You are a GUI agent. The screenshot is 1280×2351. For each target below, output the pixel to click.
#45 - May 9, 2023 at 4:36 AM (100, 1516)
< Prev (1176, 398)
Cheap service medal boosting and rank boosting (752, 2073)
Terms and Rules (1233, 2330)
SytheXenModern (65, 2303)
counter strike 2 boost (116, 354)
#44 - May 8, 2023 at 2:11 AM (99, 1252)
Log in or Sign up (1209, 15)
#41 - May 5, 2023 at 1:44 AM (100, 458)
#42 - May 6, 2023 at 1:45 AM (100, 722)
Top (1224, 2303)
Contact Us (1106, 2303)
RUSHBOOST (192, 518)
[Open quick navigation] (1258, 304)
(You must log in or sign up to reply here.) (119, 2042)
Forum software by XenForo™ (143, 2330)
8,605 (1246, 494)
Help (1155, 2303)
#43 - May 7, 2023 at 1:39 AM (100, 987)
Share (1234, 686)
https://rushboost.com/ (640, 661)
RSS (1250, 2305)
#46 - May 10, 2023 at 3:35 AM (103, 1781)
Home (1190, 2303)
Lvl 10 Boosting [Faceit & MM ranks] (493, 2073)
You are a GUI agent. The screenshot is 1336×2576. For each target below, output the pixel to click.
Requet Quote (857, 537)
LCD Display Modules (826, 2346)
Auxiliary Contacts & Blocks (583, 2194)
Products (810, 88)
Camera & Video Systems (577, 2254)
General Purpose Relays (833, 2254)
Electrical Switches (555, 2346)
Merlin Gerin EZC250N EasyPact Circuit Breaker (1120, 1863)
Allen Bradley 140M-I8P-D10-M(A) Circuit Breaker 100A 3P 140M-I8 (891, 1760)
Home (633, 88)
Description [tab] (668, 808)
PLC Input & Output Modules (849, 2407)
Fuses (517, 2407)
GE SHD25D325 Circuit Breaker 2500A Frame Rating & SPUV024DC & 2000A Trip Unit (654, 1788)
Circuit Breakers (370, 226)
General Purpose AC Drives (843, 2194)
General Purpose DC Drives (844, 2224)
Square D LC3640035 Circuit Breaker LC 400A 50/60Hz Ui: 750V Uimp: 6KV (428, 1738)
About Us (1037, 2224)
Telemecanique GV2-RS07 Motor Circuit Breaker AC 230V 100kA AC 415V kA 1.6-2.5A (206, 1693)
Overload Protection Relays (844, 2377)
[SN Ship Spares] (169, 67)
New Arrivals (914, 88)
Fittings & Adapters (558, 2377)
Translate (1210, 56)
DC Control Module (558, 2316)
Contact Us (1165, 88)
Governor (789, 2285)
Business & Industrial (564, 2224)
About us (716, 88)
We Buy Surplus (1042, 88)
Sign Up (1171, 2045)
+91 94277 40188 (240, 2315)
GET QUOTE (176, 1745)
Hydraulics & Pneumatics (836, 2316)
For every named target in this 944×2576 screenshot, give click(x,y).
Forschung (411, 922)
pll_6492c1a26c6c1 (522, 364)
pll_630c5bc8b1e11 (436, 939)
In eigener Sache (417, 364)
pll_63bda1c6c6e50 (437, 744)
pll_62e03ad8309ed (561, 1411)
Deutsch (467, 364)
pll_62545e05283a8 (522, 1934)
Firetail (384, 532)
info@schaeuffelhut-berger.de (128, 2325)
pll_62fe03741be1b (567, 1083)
· · · ·
> **Task**
Please, from the material above, copy only the lines from the line with "General Purpose AC Drives (843, 2194)" up to and including the line with "DC Control Module (558, 2316)", exactly as written.

> **Solution to this task**
General Purpose AC Drives (843, 2194)
General Purpose DC Drives (844, 2224)
Square D LC3640035 Circuit Breaker LC 400A 50/60Hz Ui: 750V Uimp: 6KV (428, 1738)
About Us (1037, 2224)
Telemecanique GV2-RS07 Motor Circuit Breaker AC 230V 100kA AC 415V kA 1.6-2.5A (206, 1693)
Overload Protection Relays (844, 2377)
[SN Ship Spares] (169, 67)
New Arrivals (914, 88)
Fittings & Adapters (558, 2377)
Translate (1210, 56)
DC Control Module (558, 2316)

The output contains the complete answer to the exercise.